* Exercise prompt: Everything from the line that contains "How do I perform: Click" through the last line below should be transcribed exactly, except the pictures.

* Data shown:
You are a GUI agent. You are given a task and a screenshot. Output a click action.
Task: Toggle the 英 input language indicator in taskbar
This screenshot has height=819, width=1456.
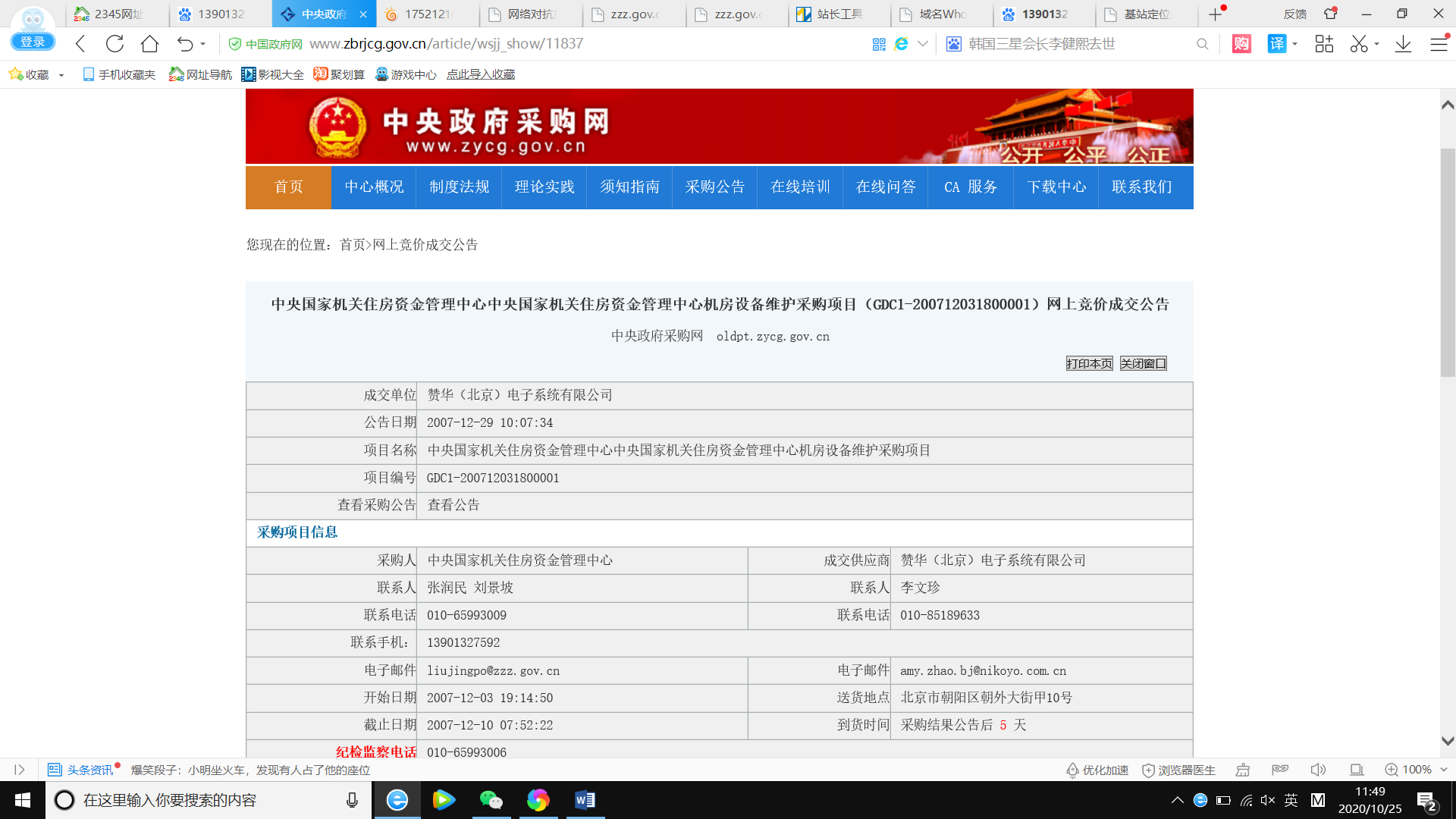click(x=1291, y=800)
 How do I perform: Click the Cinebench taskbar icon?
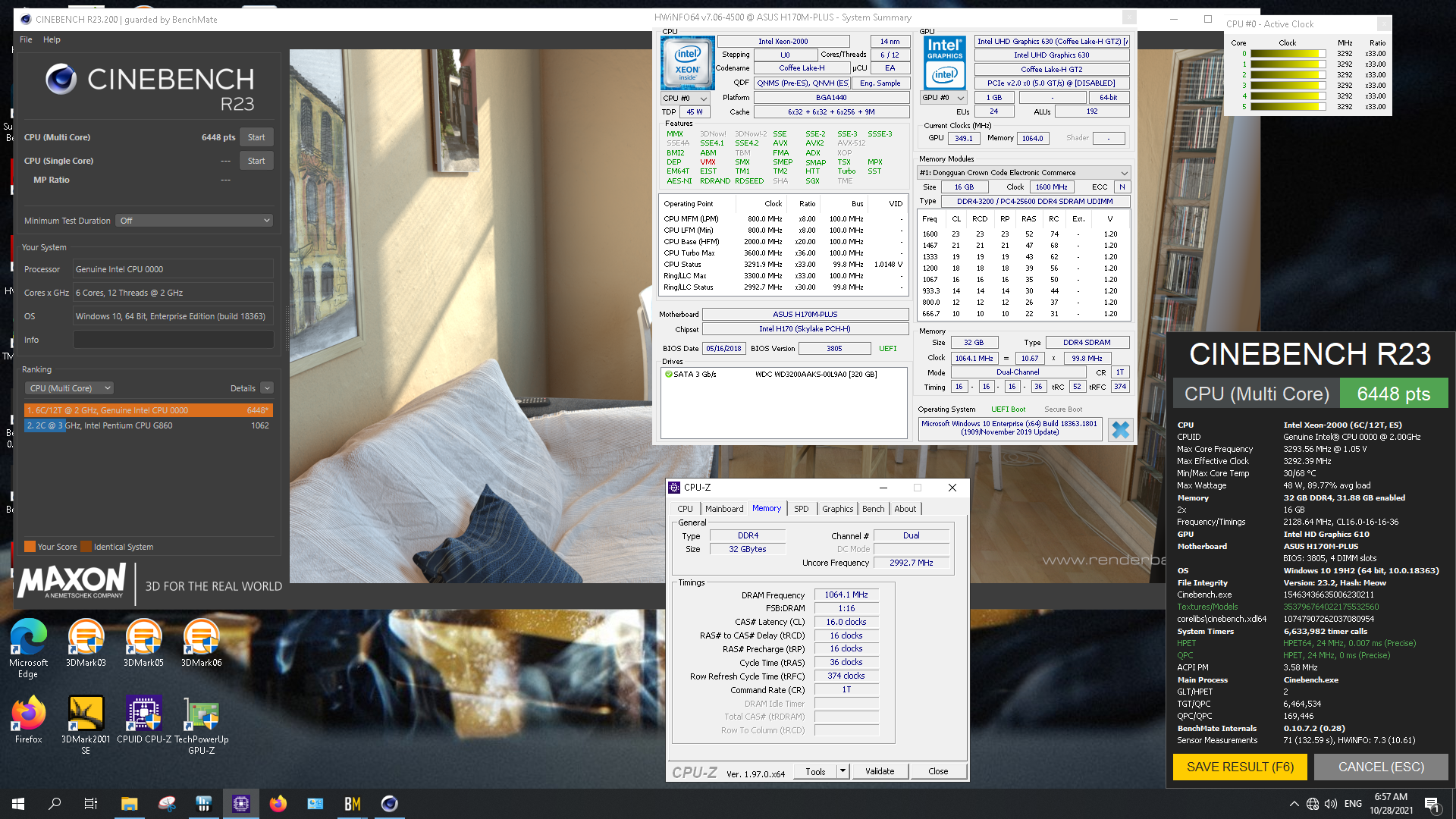[390, 804]
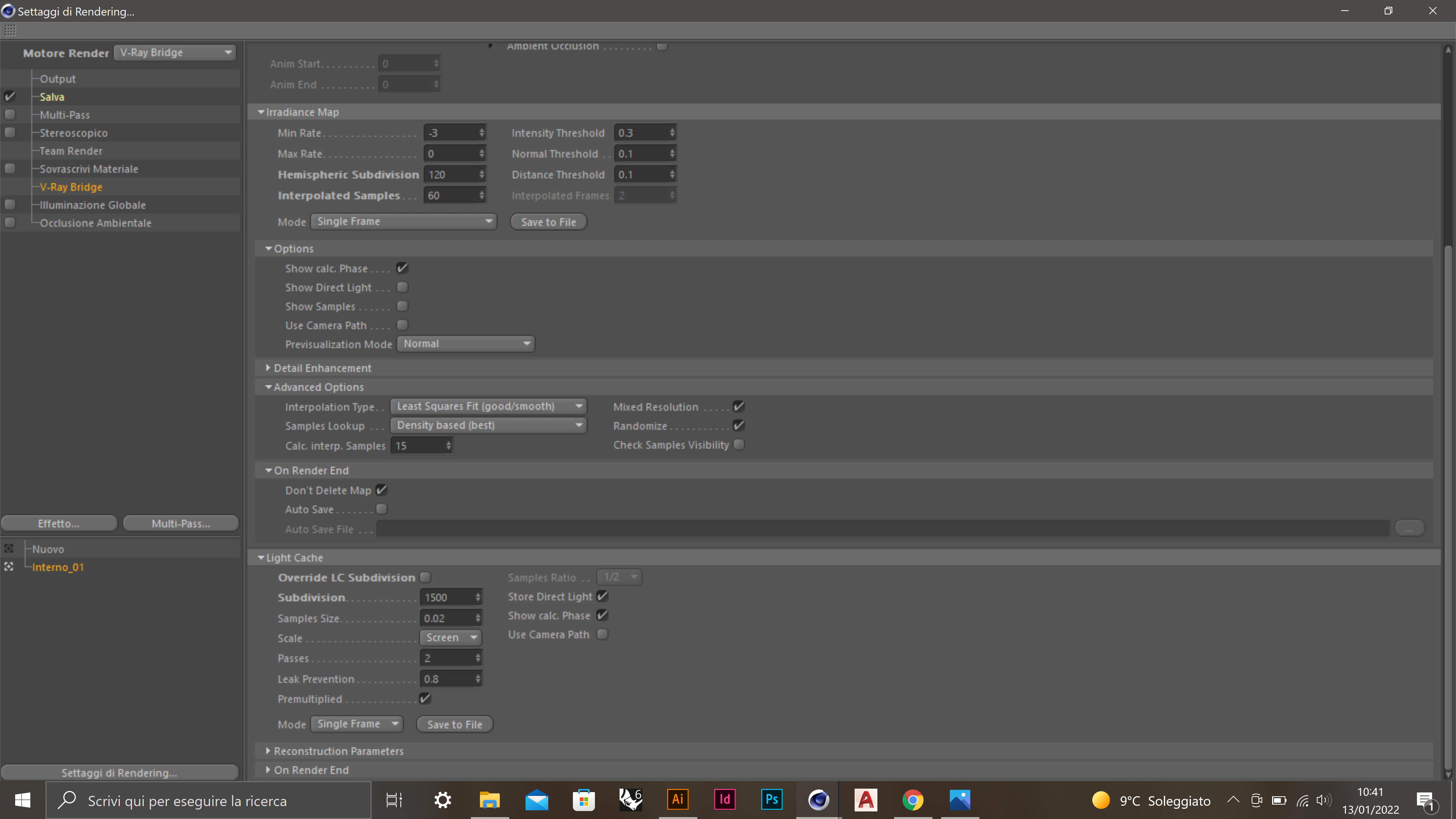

* Result:
 How do I perform: Click the Cinebench taskbar icon?
[390, 804]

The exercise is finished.